(PASSAGE)
Neonatal however, is a different story. I love babies and thought it would be hard to see so many sick babies. But even though I did see some sick babies (which I will elaborate on in a minute) it didn't put me off at all and its amazing to see these little things, some born as early as 25 weeks (when the normal gestation period is 40 weeks) thrive. So far, I love it and think I would enjoy working with newborns -  both healthy and ill. But obviously its too soon to make that kind of call (let's get into medical school first!).

Anyway, I was lucky to see a set of twins, born a few minutes before I saw them, at 29 weeks via an emergency C-section. They had something called "Twin-to-twin Trasfusion Syndrome" , which is a rare condition and has a high mortality rate. I watched as the doctors interested IV's into them via their belly buttons and start treating them. It's amazing that these little ones are alive, especially after doing a bit of research about the condition. Apparently, the mother (who has had a miscarriage and then had a child die of a heart defect at age 20 months) wasn't aware that her twins had this problem and had come in for a routine follow-up. The head of the Neonatal unit at the hospital that I'm shadowing at was very concerned, as this is usually a problem that is discovered much earlier in the pregnancy, during a time when some treatments can be applied - but at 29 weeks it was too late, so they had to deliver the babies.

(DATA PROVIDED)

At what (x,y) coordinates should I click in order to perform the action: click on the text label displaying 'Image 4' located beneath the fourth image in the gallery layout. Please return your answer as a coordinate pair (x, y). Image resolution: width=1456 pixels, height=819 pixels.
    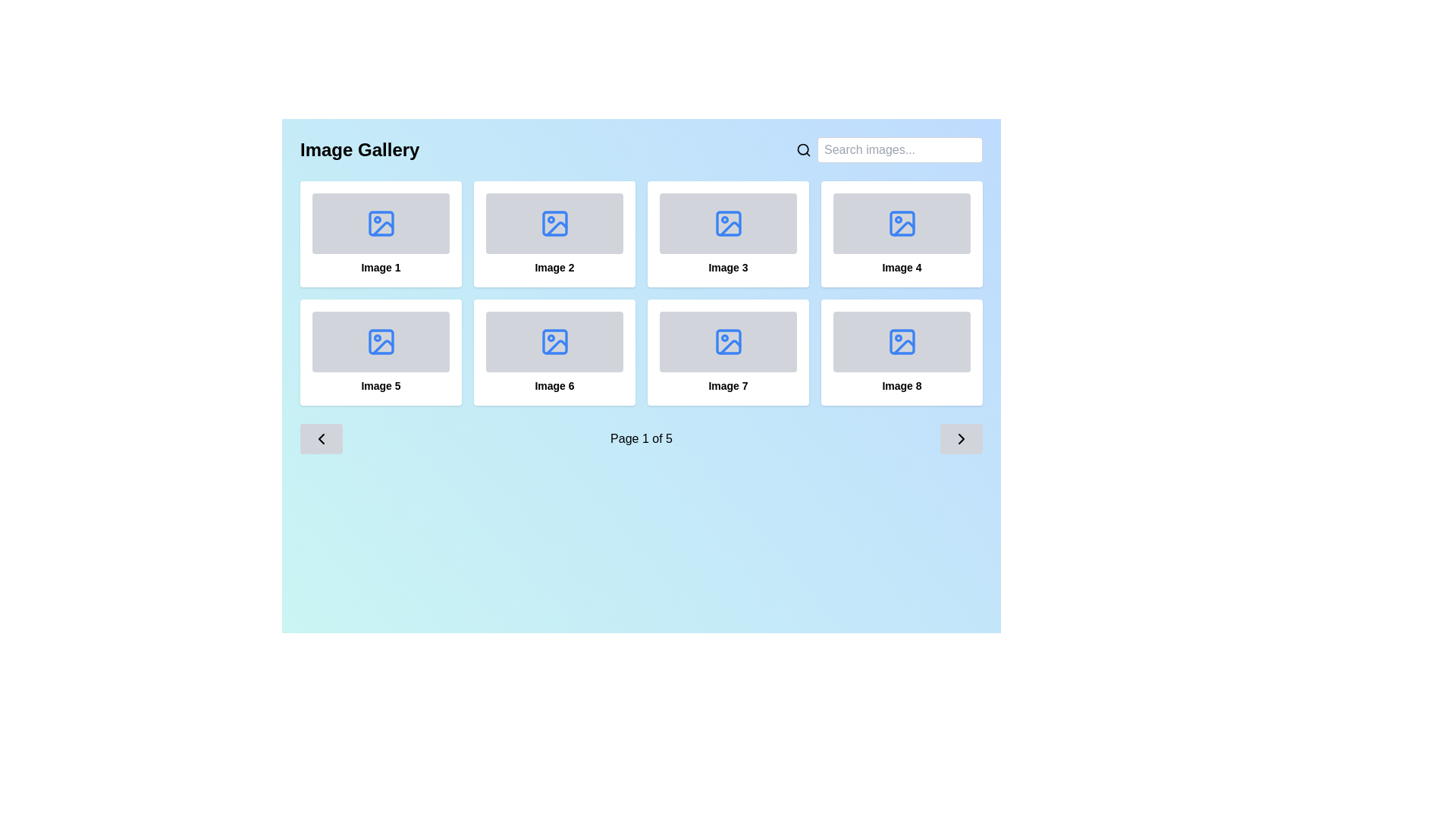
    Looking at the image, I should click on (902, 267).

(INSTRUCTIONS TO FOLLOW)
Answer these questions from the passage on neonatal care:
1. What does it give as the normal gestation period?
2. At how many weeks were the twins born, and how were they delivered?
3. Why had the twins' mother come in to the hospital?
The data come from a source other than the passage.

(SOLVED PROBLEM)
1. 40 weeks.
2. At 29 weeks, via an emergency C-section.
3. For a routine follow-up.